Using test-particle calculations, we have shown that the asymmetric loss-cone mechanism can attribute to the spontaneous generation of currents.[1] Particle that carry a negative toroidal current are better confined than those that carry a positive current, giving rise to a net toroidal current that can be sufficiently large to close the magnetic surfaces. We found that this mechanism is dependent on the curvature drift of particles, indicating that a

low-aspect-ratio toroidal configuration is more favorable for this method of current generation. This mechanism allows a spherical Tokamak to start up from zero current without the use of a transformer, thus the ST can be made more compact.

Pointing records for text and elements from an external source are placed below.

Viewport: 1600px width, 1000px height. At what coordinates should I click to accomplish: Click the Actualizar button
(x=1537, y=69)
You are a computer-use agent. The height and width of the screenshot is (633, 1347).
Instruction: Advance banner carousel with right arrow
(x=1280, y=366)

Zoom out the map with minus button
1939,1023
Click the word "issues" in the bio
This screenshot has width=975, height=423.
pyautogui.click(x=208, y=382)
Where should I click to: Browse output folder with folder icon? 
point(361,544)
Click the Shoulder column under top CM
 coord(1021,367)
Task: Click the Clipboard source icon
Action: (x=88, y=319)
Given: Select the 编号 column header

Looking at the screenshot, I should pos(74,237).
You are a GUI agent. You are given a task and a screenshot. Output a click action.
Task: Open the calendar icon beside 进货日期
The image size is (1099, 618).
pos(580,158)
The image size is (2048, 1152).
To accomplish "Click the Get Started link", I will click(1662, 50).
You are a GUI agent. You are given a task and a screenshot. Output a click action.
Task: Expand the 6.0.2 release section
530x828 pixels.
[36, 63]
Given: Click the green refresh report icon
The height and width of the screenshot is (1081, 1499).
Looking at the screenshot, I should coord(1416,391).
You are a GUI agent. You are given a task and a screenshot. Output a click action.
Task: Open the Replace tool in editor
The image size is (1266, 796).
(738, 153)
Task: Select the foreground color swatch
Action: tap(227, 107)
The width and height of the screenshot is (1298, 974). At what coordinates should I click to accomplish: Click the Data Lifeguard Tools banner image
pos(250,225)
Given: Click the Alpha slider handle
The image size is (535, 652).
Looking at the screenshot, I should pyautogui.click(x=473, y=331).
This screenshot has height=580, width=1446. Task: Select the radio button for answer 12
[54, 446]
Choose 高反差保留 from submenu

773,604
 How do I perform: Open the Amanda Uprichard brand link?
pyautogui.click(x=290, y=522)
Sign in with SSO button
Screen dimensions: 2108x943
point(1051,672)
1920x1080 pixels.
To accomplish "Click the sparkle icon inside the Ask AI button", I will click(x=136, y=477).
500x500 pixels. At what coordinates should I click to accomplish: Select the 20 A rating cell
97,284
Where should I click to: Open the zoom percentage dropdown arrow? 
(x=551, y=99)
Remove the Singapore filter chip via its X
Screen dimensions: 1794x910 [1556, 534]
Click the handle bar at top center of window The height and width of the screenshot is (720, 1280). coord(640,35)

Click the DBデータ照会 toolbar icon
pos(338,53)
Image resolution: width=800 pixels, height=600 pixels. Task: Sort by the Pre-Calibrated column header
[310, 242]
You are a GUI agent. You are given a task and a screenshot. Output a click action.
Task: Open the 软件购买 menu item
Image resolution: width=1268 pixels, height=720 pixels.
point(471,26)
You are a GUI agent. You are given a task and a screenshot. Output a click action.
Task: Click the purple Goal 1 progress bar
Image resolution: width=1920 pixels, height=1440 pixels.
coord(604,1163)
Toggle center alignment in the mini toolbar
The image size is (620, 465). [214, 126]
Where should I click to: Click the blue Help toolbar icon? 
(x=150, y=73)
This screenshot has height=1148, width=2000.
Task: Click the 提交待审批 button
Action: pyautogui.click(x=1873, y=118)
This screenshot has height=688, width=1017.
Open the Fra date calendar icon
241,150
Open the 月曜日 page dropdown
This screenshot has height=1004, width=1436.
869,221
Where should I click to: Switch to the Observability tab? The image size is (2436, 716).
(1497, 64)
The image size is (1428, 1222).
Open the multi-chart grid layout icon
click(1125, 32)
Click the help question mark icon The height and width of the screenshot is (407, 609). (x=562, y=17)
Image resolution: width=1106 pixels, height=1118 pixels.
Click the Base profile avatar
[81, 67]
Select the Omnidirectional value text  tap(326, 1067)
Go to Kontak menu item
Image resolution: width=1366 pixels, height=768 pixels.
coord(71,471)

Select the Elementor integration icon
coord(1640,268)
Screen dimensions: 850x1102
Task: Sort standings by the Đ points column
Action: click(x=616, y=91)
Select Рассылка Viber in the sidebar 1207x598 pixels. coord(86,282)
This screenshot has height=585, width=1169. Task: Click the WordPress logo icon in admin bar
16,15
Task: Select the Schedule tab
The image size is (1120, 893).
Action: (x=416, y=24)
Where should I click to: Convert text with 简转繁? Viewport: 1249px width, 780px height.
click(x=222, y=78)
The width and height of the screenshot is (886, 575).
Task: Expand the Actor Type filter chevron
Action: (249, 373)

2. PIC simulations of Transport-Driven Currents

Using 2+1/2- and 3-D electromagnetic Particle-in-Cell (PIC) simulations, we have shown the existence of a dynamo generated current associated with anomalous particle transport, which is an addition to the bootstrap current, and only requires fueling and heating to maintain the pressure profile. This mechanism generates flux and thus does not conserve helicity. One can think of the plasma preferentially lose one sign of the helicity (current) and retaining the other. Rather than injecting helicity the plasma eject helicity to achieve the same result.

In 2+1/2D, the observed current was attributed to the ``preferential loss'' mechanism.[2]

One key assumption in the preferential loss model is that the canonical momentum in the toroidal direction is conserved. This assumption requires spatial symmetry in the toroidal

direction, and it is conceivable that the current would disappear when the simulation is extended to 3-D.[3] However, in our 3-D PIC calculations, we have shown that the

current profile remain essentially unchanged with the inclusion of toroidal asymmetries. We will present our previous results and discuss the possibility of carrying out similar calculations in the ST configuration.

* Scientific issues being addressed

- Possibility of a steady-state ST without transformer or current drive.

* Relevance to ST fusion/plasma science

- Helicity ejection by the plasma would eliminate the need for a transformer. Allowing the ST to be more compact, it would be a simpler fusion reactor.

* Measurement needed and/or recommended

- Experiments using microwave heating and pellet fueling to demonstrate startup from zero current and maintenance of current. Computer modeling of such startup and determination of current profile and the nature of the particles ejected at the scrap-off layer.

* Plasma parameters and operating condition required

- Fully ionized plasma in the 100ev range.

- Density ~ 10^12 - 10^13

- (v_r x B_p)/c should equal to the voltage required to drive the poloidal current

- fueling by pellet injection

References.

[1] S. Ma, J. M. Dawson, ``Spontaneous Generation of Toroidal Currents,'' Phys. Plasmas, 1, pp. 1251-1255 (1994).

[2] W. J. Nunan, J. M. Dawson, ``Computer Simulation of Transport Driven Current in Tokamaks,'', Phys. Rev. Lett, 73, pp. 1628-1631 (1994).

[3] F. S. Tsung, J. M. Dawson ``Simulation of Current Generation in a 3-D Plasma Model'', Bulletin of the APS, 41, 1362 (1996).